TEXTO DE ORIGEM:
Rua, arte e dignidade

Biblioteca e museus abrem as portas para a população em situação de rua


Por Lucas Simões

Foto: Lucas Simões

Anderson*, 46, é uma das 4.553 pessoas que vivem em situação de rua em Belo Horizonte (levantamento da Prefeitura, divulgado na última quinta-feira, 08/06). Para ele, absurdos fazem parte de seu cotidiano nas quase duas décadas em que aprendeu a contragosto a ressignificar o conceito de casa. “Já vi e fiz muita coisa na vida. Até no Pará eu trabalhei caçando ouro. Eu posso contar nos dedos as vezes que alguém me olhou no olho ou perguntou o que eu queria da vida. Se importou, eu quero dizer. Se você mora na rua, eles te condenam como se você fosse absurdo, não importa o que você faça. Entende?”, diz com uma sobriedade dura.

Anderson e outras 15 pessoas atendidas no Centro de Referência da População em Situação de Rua (Centro POP) visitaram na manhã desta segunda-feira (12/06) uma exposição de arte, a maior parte pela primeira vez na vida. Foi com um misto de espanto e empatia que ele entrou na Biblioteca Pública Estadual, na pomposa Praça da Liberdade, reparando o nome da exposição que homenageia os 100 anos do escritor Murilo Rubião: “Absurdus”.

Foto: Lucas Simões

“Absurdo é um negócio que a gente conhece bem. Essa é nossa palavra de ordem na rua… Ei, cara, olha essas máquinas de escrever. É para a gente escrever nelas? Que louco”, e ele muda logo o rumo da conversa, ao reparar a coleção de Olivettis e Hermes Babys dispostas com escritos de Murilo Rubião incompletos, convidando qualquer um a preencher os papéis com sua imaginação. Um segundo e Anderson está em frente a uma das máquinas, caçando, além de letras no teclado, uma expressão própria que não seja ignorada ou apagada.

TRECHOS DOS DADOS:
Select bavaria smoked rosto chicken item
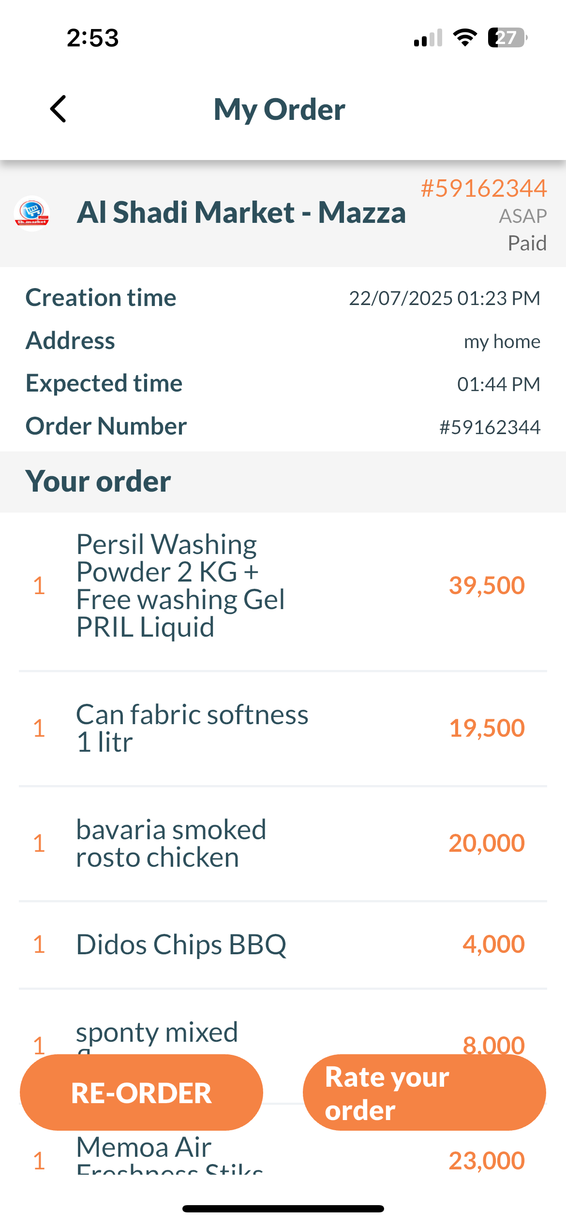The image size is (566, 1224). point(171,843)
---
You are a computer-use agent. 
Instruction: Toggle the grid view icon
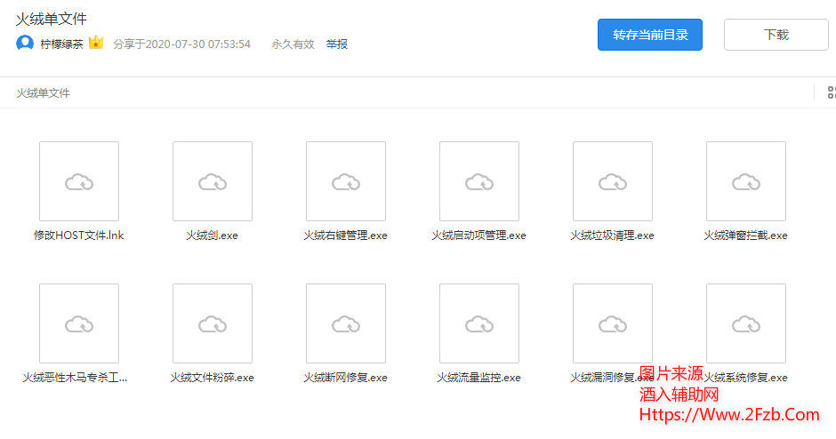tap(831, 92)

SUAS TAREFAS:
• 1. Resuma em duas frases a reportagem sobre a visita de pessoas em situação de rua à exposição.
• 2. Dê continuidade à reportagem sobre a visita de pessoas em situação de rua à exposição, começando logo após a última frase apresentada.

AS RESPOSTAS:
• 1. Anderson, de 46 anos, está entre as 4.553 pessoas em situação de rua em Belo Horizonte segundo levantamento da Prefeitura, e conta que poucas vezes alguém o olhou no olho ou se importou com o que ele queria da vida. Na segunda-feira (12/06), ele e outras 15 pessoas atendidas no Centro POP visitaram na Biblioteca Pública Estadual a exposição "Absurdus", em homenagem aos 100 anos de Murilo Rubião, e ele logo se pôs diante de uma das máquinas de escrever que convidam o público a completar escritos do autor.

• 2.
A ação do Centro POP faz parte do esforço do poder público municipal de abrir o leque de apoio para pessoas sem moradia na cidade. Os dois Centros POP de Belo Horizonte, um na Floresta e outro no Barro Preto, têm cadastrados cerca de 500 cidadãos, um número flutuante já que os atendidos precisam renovar carteiras de identificação mensalmente para ter acesso aos serviços ofertados pela Prefeitura. Com o cadastro em dia, eles têm direito a café da manhã, lanche da tarde, banho, além de poder lavar as roupas e contar com assistência social e psicológica. Tudo estipulado em horários pré-definidos, entre 8h e 17h. Recentemente, os centros também passaram a abrir aos finais de semana, em uma ação emergencial iniciada na gestão do prefeito Alexandre Kalil (PHS), até que a Secretaria Municipal de Assistência Social faça um diagnóstico e um plano de ação para suprir as necessidades de atendimento, análise prevista para ser entregue no início do segundo semestre.

Foto: Lucas Simões

“O atendimento é um esforço para ajudar na sociabilização, na existência mesmo. Mas temos uma diversidade enorme de público nos Centros POP. Muitos analfabetos, outros semi-letrados, jovens, idosos. Vários manifestam vontade de ter acesso a equipamentos culturais, de viver a cidade e absorver cultura e conhecimento. Só que não estão inseridos nesse contexto e, por falta de oportunidade, acabam passando o dia no Centro POP. Alguns procuram emprego, outros ficam ociosos mesmo. É preciso inseri-los nessa sociedade a qual eles têm direito”, diz a psicóloga Lídia Ramos, do Centro POP.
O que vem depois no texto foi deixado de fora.